Getting LDAP Bridge to work on Cloud Hosting

nnhubbard · 2015-07-09 16:09:11 UTC

We just recently moved our Matrix installation over to cloud hosting. Doing this means we no longer host our own Matrix server on-campus, which also means our LDAP Bridge no longer works.

What is the process of connecting the LDAP Bridge from an external server like we are now using? Would we just need to have our AD ip visible outside our internal network and then just use that as the Host in the Bridge?

** I realize these are kind of no-brainer questions, but when it comes to LDAP and AD I am clueless, and I just want to give our other IT admins a head start if there are suggestions here.

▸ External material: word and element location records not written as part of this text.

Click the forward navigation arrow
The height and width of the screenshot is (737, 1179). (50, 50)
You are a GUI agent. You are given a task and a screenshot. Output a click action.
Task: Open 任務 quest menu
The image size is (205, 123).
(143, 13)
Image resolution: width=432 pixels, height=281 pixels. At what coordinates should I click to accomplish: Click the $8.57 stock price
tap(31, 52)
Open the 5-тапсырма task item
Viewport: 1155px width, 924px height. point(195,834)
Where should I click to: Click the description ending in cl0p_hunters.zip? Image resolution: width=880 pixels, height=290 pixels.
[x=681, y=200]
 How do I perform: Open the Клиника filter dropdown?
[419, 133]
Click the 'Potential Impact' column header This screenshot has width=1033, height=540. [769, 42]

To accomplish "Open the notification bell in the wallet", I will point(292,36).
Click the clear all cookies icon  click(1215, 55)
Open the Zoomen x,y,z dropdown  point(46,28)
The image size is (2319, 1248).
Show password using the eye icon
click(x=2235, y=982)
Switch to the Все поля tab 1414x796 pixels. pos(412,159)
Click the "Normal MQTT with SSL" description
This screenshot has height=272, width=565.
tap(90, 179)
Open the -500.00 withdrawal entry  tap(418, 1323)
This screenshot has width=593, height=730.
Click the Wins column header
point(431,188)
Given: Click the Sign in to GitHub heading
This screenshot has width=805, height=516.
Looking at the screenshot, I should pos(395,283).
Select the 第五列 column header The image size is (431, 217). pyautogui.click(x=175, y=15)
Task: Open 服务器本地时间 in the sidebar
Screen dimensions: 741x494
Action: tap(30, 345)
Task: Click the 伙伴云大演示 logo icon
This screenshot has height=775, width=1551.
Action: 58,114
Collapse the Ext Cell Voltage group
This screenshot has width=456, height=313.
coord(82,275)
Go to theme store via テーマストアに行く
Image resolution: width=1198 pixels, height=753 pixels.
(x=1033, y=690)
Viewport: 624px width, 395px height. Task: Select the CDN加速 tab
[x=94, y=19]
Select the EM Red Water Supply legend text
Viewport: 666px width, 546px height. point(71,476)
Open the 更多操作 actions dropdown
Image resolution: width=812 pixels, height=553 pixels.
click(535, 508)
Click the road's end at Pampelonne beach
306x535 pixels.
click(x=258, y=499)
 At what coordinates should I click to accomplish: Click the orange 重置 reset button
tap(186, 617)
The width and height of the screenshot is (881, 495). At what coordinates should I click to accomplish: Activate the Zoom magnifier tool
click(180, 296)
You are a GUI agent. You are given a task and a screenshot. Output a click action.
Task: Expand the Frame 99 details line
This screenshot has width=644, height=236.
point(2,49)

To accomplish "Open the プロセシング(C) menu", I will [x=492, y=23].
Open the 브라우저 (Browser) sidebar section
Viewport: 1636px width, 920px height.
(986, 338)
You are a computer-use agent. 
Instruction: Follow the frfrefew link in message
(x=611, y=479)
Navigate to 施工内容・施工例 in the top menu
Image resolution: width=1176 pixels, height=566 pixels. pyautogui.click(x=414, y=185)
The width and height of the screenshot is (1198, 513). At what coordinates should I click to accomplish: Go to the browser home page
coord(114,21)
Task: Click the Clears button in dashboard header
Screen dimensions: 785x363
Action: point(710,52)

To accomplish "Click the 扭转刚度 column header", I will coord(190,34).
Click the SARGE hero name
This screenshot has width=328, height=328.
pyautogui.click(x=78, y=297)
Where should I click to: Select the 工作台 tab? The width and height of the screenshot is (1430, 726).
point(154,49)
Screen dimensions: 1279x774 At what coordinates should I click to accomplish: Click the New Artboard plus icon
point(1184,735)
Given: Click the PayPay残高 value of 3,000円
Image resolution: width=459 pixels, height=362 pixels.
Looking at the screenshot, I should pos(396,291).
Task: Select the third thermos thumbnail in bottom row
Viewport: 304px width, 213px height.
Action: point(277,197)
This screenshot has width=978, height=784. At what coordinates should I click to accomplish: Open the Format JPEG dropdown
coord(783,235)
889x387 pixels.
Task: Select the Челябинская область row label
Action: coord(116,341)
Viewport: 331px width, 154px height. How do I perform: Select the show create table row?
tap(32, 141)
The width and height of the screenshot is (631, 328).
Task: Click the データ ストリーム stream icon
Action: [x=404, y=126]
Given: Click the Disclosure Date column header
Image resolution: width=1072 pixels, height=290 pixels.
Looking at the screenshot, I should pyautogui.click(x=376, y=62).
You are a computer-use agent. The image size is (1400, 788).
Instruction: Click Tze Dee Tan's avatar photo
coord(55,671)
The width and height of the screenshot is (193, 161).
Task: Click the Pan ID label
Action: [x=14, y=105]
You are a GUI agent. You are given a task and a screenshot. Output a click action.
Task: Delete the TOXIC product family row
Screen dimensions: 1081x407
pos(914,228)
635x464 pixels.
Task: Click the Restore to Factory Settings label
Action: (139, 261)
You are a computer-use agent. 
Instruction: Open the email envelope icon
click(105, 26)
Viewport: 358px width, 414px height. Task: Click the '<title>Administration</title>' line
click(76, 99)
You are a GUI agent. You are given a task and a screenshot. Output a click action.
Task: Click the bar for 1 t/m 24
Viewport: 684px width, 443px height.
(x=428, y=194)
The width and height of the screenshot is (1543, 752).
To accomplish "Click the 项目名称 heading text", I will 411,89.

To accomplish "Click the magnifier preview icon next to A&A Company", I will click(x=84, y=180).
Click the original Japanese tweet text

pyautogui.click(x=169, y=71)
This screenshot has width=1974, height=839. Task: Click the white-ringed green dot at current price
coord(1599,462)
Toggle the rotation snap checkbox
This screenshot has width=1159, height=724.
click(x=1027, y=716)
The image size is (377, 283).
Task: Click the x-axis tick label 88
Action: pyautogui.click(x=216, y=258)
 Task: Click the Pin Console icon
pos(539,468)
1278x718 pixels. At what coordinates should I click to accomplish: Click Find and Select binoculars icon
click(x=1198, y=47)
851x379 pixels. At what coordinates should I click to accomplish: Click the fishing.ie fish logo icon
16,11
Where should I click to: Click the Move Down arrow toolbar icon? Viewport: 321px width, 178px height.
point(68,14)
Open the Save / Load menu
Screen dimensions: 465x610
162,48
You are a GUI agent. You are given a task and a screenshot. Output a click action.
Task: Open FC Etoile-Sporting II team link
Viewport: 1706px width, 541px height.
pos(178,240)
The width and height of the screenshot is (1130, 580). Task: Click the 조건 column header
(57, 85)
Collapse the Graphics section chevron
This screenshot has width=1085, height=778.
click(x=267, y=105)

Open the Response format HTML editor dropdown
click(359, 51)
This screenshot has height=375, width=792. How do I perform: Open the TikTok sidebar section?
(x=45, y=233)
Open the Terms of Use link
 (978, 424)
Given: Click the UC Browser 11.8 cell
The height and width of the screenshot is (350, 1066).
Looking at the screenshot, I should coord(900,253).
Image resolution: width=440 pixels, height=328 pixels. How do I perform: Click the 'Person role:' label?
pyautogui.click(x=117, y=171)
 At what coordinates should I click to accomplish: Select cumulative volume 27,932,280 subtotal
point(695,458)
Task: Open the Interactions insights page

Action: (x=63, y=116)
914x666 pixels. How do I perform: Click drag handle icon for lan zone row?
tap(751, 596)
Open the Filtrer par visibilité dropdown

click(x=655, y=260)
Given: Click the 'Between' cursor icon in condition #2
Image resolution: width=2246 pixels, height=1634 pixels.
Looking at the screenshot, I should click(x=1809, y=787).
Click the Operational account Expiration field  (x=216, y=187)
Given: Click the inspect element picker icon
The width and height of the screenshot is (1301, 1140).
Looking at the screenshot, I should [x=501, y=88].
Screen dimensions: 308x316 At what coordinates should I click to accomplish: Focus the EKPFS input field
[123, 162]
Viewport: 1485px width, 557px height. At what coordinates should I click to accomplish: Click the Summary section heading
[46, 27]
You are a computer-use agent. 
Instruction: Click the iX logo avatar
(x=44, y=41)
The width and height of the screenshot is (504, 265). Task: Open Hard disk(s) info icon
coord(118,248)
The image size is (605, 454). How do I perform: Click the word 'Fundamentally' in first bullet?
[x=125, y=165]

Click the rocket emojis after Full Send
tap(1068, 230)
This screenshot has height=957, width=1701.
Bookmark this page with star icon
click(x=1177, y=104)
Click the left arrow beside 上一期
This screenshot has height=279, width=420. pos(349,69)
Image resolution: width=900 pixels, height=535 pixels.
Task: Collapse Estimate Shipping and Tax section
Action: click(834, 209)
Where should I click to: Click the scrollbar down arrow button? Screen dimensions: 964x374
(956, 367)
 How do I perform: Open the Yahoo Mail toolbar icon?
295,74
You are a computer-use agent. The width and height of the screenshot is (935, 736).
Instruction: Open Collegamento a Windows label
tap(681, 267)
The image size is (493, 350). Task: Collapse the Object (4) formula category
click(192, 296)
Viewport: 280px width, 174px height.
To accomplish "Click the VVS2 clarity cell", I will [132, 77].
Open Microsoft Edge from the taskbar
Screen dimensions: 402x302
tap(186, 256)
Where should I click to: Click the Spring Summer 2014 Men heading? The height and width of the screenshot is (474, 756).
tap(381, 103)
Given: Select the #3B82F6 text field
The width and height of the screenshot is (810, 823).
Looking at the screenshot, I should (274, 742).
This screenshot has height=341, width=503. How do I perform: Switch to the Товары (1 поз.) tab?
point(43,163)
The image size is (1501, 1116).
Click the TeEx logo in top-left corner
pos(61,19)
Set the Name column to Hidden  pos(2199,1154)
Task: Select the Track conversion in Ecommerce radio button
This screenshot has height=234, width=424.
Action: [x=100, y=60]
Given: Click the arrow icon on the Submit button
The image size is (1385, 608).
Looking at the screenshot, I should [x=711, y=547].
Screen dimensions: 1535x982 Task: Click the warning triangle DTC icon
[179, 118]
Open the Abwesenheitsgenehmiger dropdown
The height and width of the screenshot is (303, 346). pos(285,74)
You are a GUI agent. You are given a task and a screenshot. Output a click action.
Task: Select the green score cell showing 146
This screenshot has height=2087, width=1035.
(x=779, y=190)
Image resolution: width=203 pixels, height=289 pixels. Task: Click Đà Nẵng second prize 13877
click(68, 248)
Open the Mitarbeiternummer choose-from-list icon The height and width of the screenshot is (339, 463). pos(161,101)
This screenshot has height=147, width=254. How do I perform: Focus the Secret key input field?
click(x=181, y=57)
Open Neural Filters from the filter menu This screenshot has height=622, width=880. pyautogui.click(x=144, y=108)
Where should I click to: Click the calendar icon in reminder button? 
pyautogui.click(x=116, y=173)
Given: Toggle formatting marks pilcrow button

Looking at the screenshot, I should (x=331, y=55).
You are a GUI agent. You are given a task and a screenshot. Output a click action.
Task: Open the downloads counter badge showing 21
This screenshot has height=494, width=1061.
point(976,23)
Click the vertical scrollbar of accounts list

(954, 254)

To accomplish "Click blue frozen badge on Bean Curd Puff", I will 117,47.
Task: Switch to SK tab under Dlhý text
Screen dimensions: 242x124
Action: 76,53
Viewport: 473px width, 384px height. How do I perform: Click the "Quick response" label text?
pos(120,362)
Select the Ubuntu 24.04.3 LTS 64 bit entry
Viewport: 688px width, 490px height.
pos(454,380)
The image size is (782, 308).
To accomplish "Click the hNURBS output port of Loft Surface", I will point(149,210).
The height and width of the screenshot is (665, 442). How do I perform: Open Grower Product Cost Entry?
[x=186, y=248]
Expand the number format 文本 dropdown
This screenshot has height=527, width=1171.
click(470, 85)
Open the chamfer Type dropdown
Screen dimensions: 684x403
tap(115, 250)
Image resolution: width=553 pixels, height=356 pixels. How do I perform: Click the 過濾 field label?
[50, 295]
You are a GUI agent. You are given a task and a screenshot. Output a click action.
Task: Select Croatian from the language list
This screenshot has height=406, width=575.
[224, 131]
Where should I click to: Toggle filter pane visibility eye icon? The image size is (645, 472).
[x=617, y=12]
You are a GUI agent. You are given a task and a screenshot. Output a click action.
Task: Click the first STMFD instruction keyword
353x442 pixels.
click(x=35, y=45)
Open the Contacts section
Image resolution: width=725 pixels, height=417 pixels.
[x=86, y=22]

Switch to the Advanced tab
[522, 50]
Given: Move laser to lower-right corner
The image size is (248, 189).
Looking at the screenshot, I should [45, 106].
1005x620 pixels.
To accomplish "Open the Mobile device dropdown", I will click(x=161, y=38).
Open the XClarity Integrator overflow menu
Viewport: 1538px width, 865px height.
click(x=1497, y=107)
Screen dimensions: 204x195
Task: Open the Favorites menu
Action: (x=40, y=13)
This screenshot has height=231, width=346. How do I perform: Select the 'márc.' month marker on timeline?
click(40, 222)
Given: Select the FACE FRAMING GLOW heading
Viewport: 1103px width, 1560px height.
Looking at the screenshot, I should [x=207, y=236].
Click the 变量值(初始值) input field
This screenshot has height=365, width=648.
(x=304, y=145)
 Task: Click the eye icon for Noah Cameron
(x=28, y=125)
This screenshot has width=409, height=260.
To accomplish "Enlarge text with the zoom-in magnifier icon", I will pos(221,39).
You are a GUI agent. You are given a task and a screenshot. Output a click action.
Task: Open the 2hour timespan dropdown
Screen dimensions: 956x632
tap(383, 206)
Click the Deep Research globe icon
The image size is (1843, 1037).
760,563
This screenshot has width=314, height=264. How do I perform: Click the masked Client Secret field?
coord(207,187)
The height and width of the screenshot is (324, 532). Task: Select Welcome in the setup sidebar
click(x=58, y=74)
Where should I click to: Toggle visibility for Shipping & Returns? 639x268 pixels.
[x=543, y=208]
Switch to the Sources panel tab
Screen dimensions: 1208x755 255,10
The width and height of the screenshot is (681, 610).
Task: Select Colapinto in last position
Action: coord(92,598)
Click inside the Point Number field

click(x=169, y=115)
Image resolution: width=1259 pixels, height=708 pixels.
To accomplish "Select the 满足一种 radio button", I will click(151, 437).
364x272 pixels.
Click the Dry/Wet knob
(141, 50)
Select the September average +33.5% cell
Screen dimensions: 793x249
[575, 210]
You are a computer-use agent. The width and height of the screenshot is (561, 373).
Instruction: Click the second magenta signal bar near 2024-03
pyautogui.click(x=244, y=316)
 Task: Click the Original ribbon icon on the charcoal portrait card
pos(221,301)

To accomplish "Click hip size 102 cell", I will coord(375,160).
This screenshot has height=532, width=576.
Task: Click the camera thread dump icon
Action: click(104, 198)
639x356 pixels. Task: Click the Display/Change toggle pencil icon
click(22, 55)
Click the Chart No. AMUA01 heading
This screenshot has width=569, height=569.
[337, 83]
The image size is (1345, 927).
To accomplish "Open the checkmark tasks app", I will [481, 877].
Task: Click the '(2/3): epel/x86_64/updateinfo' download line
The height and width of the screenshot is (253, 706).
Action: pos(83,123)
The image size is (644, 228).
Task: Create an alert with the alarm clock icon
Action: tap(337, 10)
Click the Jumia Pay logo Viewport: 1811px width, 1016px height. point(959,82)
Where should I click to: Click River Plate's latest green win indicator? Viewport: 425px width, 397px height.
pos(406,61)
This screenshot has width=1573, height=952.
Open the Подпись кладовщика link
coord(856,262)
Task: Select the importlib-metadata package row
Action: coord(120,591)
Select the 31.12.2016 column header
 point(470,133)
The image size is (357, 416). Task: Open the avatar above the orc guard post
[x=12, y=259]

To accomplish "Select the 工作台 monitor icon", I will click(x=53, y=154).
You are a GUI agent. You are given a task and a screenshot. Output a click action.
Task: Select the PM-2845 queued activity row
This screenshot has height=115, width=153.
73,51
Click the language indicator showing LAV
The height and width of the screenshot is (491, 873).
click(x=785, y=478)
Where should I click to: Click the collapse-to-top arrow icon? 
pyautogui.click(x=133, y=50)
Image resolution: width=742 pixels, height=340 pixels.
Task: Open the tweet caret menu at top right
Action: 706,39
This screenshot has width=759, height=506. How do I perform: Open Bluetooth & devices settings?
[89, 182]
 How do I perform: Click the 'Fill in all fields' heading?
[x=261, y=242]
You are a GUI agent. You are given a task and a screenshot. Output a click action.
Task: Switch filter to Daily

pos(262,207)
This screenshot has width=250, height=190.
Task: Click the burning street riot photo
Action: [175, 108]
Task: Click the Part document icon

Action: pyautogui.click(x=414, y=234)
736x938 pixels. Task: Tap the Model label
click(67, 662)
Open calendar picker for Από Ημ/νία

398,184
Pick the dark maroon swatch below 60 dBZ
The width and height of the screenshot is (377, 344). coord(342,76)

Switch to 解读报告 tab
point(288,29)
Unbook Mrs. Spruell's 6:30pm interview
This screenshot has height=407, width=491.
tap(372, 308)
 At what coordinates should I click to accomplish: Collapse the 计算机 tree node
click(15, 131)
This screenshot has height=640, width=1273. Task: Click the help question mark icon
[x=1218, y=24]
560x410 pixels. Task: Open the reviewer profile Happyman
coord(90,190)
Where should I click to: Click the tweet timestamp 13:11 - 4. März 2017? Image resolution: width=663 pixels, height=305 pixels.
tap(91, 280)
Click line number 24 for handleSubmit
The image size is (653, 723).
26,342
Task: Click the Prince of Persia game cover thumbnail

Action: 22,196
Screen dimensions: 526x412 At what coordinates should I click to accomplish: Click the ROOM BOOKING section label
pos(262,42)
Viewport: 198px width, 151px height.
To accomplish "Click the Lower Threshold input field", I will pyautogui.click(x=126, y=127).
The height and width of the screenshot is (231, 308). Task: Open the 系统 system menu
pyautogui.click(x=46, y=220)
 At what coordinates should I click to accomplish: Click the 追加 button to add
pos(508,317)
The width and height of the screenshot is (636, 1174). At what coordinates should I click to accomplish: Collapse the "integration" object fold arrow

mfong · 2015-07-09 16:31:11 UTC

Yes, if you want to keep going exactly as you have been then that’s probably the simplest approach.

You would want to ensure that the AD domain controller is firewalled to allow access only from your Matrix server’s IP. For security reasons you would also want to use encrypted LDAPS over port 636 rather than plain LDAP over port 389 (prefix your hostname with ldaps:// to enable LDAPS, and ensure your AD DC is set up for LDAPS with an SSL certificate).

If your IT team isn’t prepared to allow external access to your AD DCs, then you might want to look at integrating with Active Directory Federation Services using the Matrix SAML bridge. However, this functions very differently from the LDAP bridge and would most likely involve a lot of rework of your Matrix permissions.

nnhubbard · 2015-07-10 16:29:09 UTC

Looks like we are setting up a VPN tunnel that is always open and we will be able to allow our VM to access our campus AD through that. Just a bit of setup, but I shouldn't have to change anything in Matrix, which makes me happy.